Why Beginning Teachers are More Confident than Experienced Yoga Teachers
Yesterday morning one of my students asked me how my teaching has changed over the last 28 years. A few things came to mind: I no longer feel an ego need to demonstrate show-off poses. I no longer interpret “beginning,” “intermediate,” or “advanced” through the lens of what a person’s body can or can’t do. But most important, I’m a whole lot less confident that I know the answers than I was 28 years ago.
I was not born with a lot of hubris. I’ve always erred on the side of humility. But when I started teaching yoga, while I knew there was lots more to learn, I felt that the alignment instructions I’d learned from some very competent and knowledgeable Iyengar-based teachers were gospel. Armed with instructions such as “lift your kneecap,” “align your pelvis between two plates of glass,” and “ground the four corners [inner and outer balls of the feet and inner and outer heels] of the feet” I felt as if I had a strong foundation.
And actually, I kind of did. I have tremendous gratitude and respect for B.K.S. Iyengar and what he has brought to the interpretation of Yoga. As Donna Farhi once said to me, he “cleaned up” the practice of asana. He was the first to emphasize the importance of alignment in facilitating the flow of prana, and the first to devise strategies that allow anyone, regardless of their flexibility, to be able to practice asana with structural integrity.
But years of practice—especially years of Insight Meditation—have taught me that there are no black-and-white answers to anything. “Lift your kneecap” has given way to a more integrated way to address lazy knees: adjusting the tilt of the pelvis to neutral so that the quads naturally engage and the knees can’t hyperextend. “Align your pelvis between two plates of glass” was an instruction I dropped long ago, much to the relief of my hypermobile sacroiliac (SI) joint. Letting your back hip rotate inward in standing poses not only keeps your SI joint safe, but it also balances the work between your front and back legs because it is a more efficient use of your skeletal structure. I still like being aware of how the corners my feet are aligned.
There are countless instructions and countless poses I’ve stopped offering. Some of these are poses I once thought were important—Eka Pada Rajakapotasana, Purvottanasana and Matsyasana, to name a few. I’ve found these to be difficult for the vast majority to practice safely. The potential for injury outweighs the potential benefits even in—or maybe especially in—flexible people, but that’s another blog post.
If Only You’d Try a Little Harder …
In my early years of teaching, I thought that if people just practiced enough, eventually they would be able to do the above poses, along with Urdva Dhanurasana with straight arms—often the benchmark for being able to join an “advanced” class. One longtime colleague studied with teachers all over the world in the hope of loosening her shoulders enough to do a Yoga Journal cover-ready Urdva Dhanurasana. I admired her perseverance and felt confident that someday she’d get her wish. That was before I understood that no amount of flexibility was going to allow her to do it, because the limitation was not in her soft tissue; it was in her joints. Now I understand that everyone’s bony structure is different. The configuration of some shoulder joints will allow straight arms; others will not.

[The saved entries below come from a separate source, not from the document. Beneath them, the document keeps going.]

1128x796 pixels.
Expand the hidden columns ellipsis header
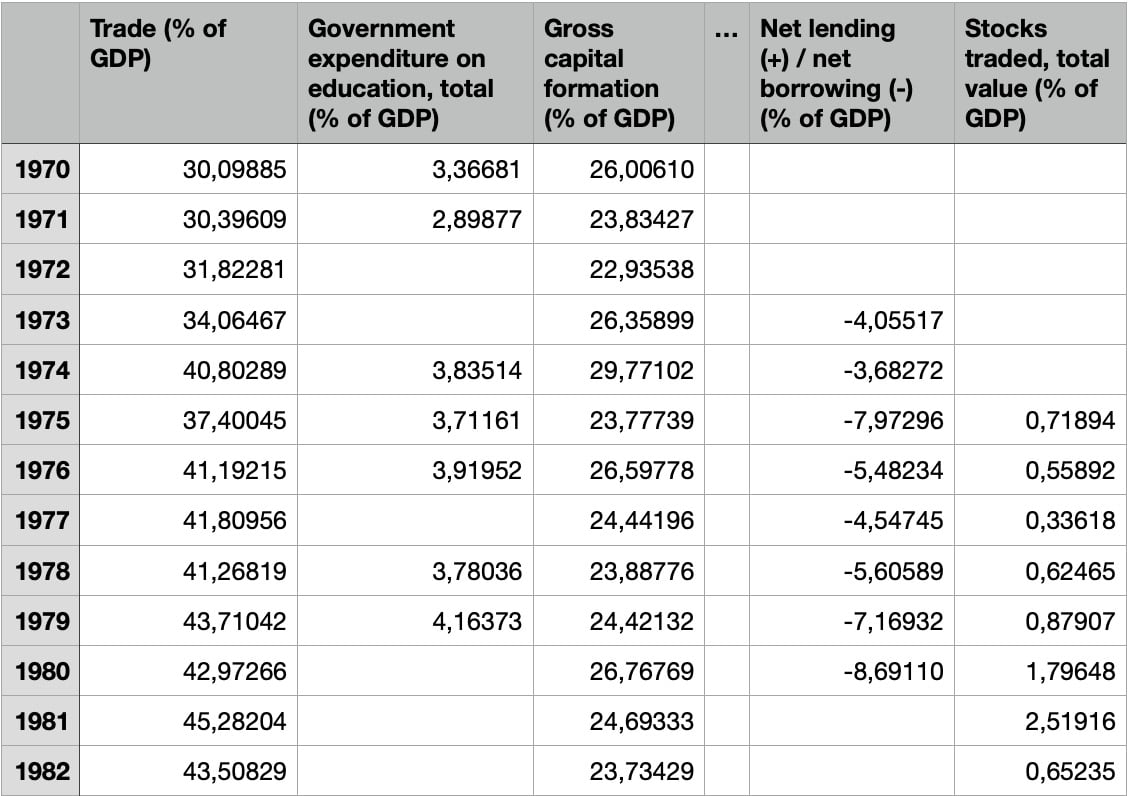click(x=727, y=72)
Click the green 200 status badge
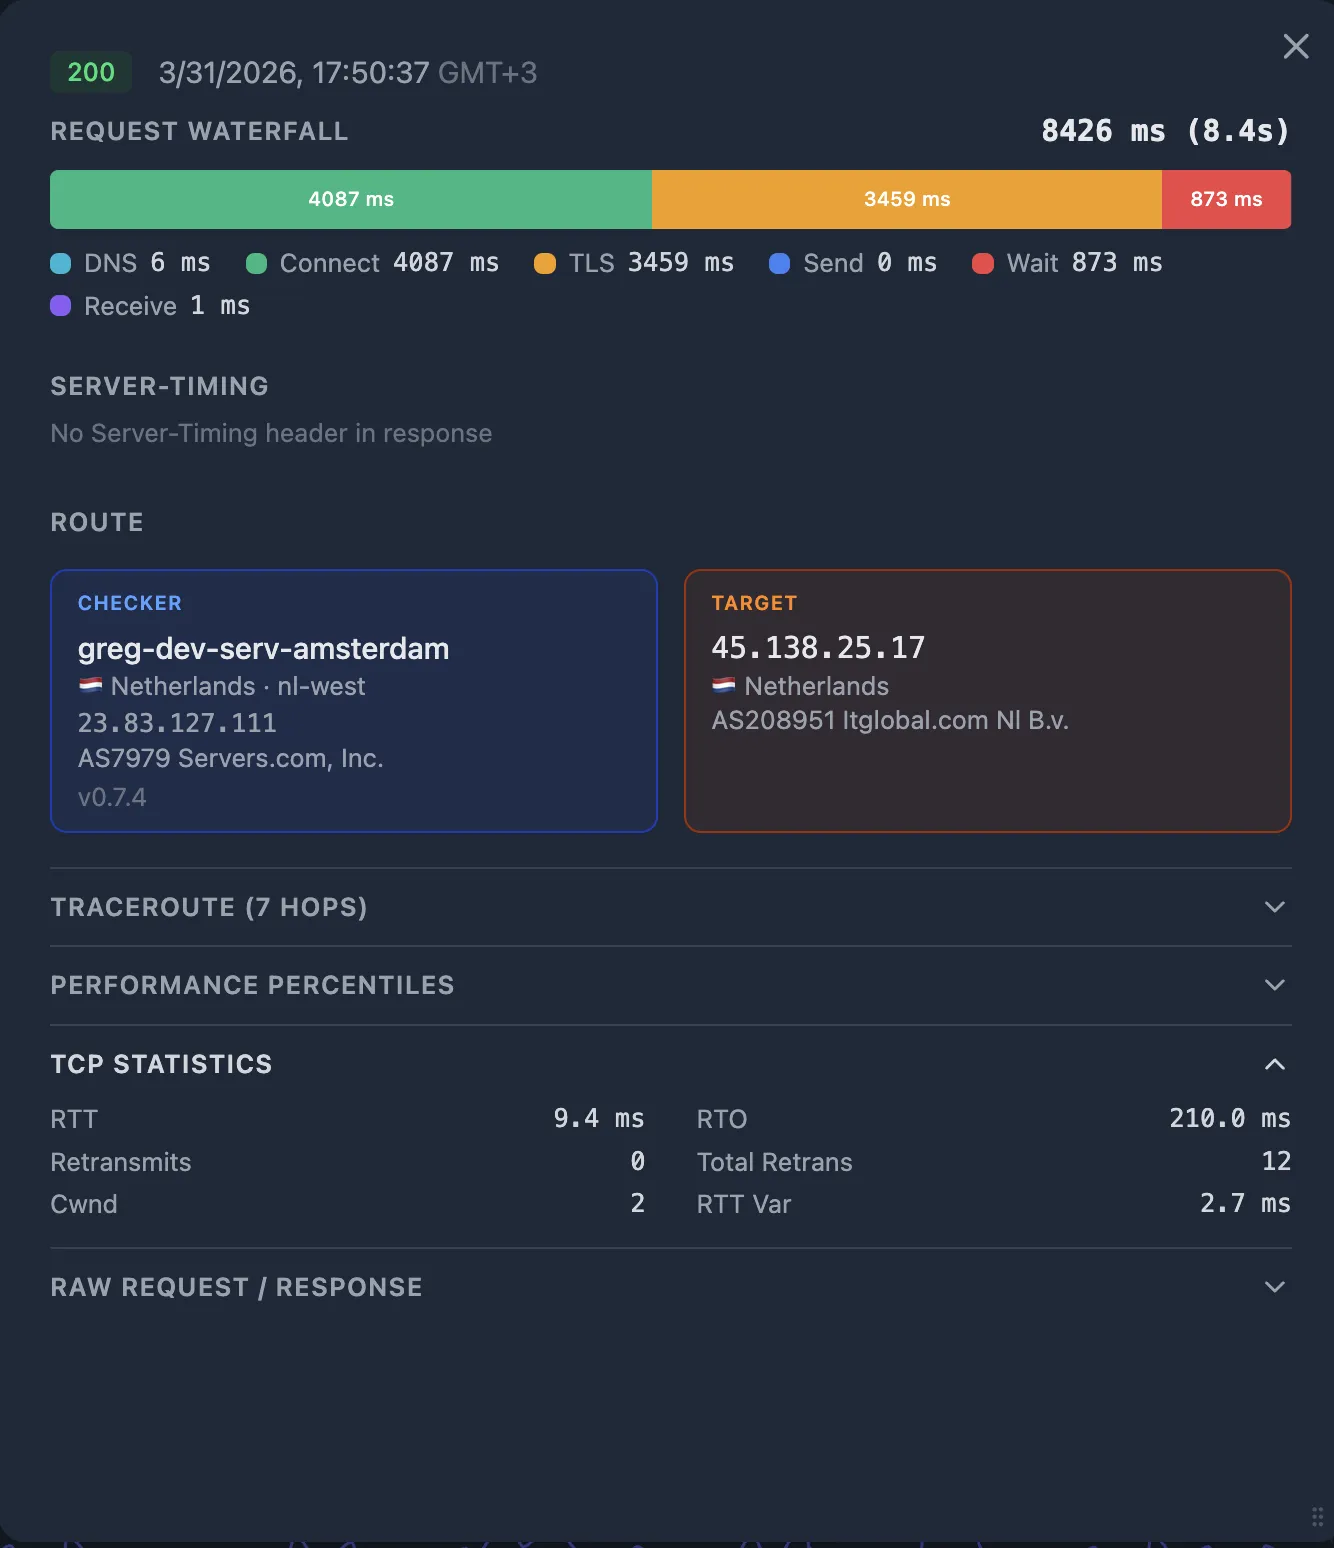Screen dimensions: 1334x1548 point(90,72)
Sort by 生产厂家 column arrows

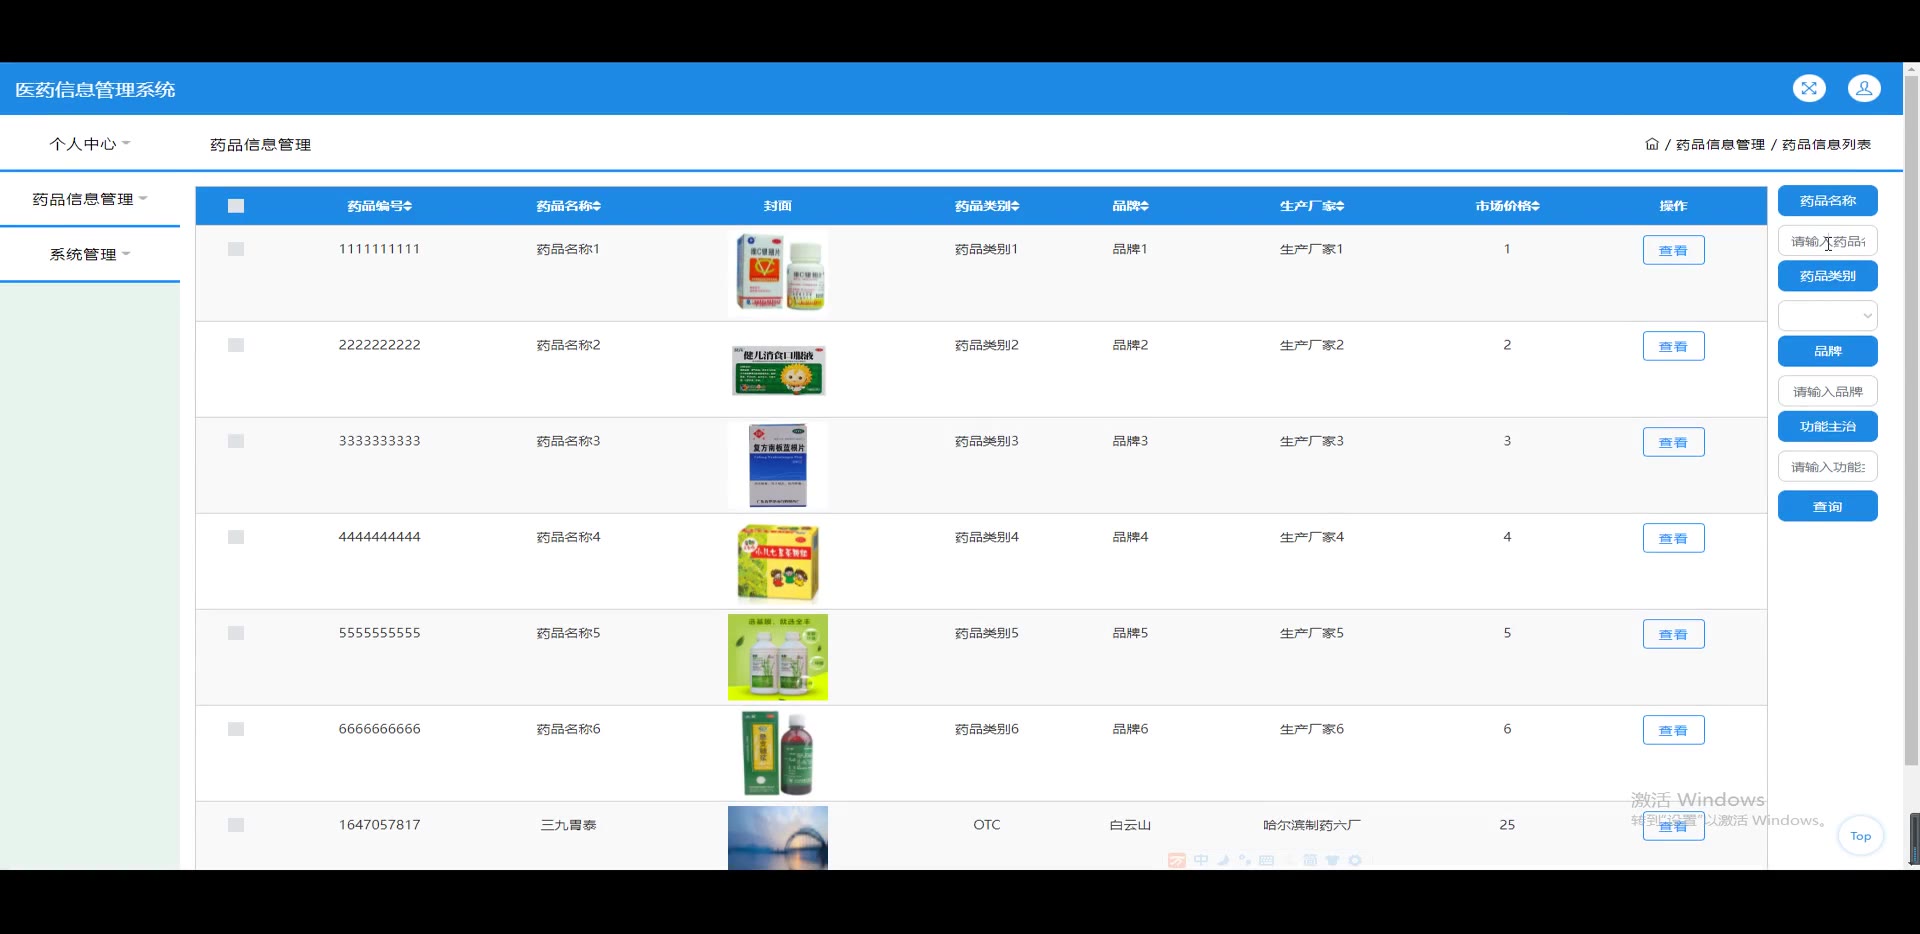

The more I’ve learned over the years, the more I respond to my students as an open question rather than with a pat answer. Decades of observing the countless differences in people’s structures, genetics, lifestyles, temperaments and intentions has taught me that there’s no single instruction or set of instructions that applies to everyone. The more I observe, the less I trust proclamations that any “master” teacher’s way is the only way. That goes for what I believe to be true in this moment. It could change on a dime. I know that absolute truth is actually quite slippery if you’re paying attention.
Knowing What You Don’t Know
Yesterday, Chris Courtney, a yoga teacher living in Stuttgart, Germany, posted his concerns about relatively inexperienced yoga teachers offering “master classes.” I share his concern. But I wonder if this phenomenon is simply a stage we all traverse as teachers—that of not knowing enough to realize that we really don’t know that much. (Yes, I meant to say that.) Until you’ve taught for a while, it’s hard to see that the instructions you repeat, that work for you in this moment, may or may not be appropriate for everyone. They may not even be appropriate for you in a year or 10.
When we’re starting out, the best information we have is what we’ve learned from teachers who are more experienced than we are. That information is important. But questioning it, testing it, and watching and listening to our students when they tell us our instructions are not working for them is just as important. This inquiry takes time—years, if not decades—and it never ends. Consider that even in his 90s, Mr. Iyengar is still constantly exploring, and quite willing to change longstanding instructions when he makes new discoveries. Being comfortable with not knowing inspires deeper inquiry, which is sort of the point of this difficult practice we love.
So if you come to a point in your teaching practice when you feel overwhelmed by what you don’t know, consider that you just might be on a track that leads to greater wisdom.